Content starts

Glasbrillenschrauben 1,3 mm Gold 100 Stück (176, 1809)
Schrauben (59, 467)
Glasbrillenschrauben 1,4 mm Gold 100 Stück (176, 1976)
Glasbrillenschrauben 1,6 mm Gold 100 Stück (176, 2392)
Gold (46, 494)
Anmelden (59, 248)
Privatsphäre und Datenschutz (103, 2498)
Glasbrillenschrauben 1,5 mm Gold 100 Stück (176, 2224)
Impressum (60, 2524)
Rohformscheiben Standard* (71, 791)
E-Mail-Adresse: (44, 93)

Content ends

- **Problem to work on**:
The records above need to be written out again. Keep them exact.

- **Result of this task**:
Glasbrillenschrauben 1,3 mm Gold 100 Stück (176, 1809)
Schrauben (59, 467)
Glasbrillenschrauben 1,4 mm Gold 100 Stück (176, 1976)
Glasbrillenschrauben 1,6 mm Gold 100 Stück (176, 2392)
Gold (46, 494)
Anmelden (59, 248)
Privatsphäre und Datenschutz (103, 2498)
Glasbrillenschrauben 1,5 mm Gold 100 Stück (176, 2224)
Impressum (60, 2524)
Rohformscheiben Standard* (71, 791)
E-Mail-Adresse: (44, 93)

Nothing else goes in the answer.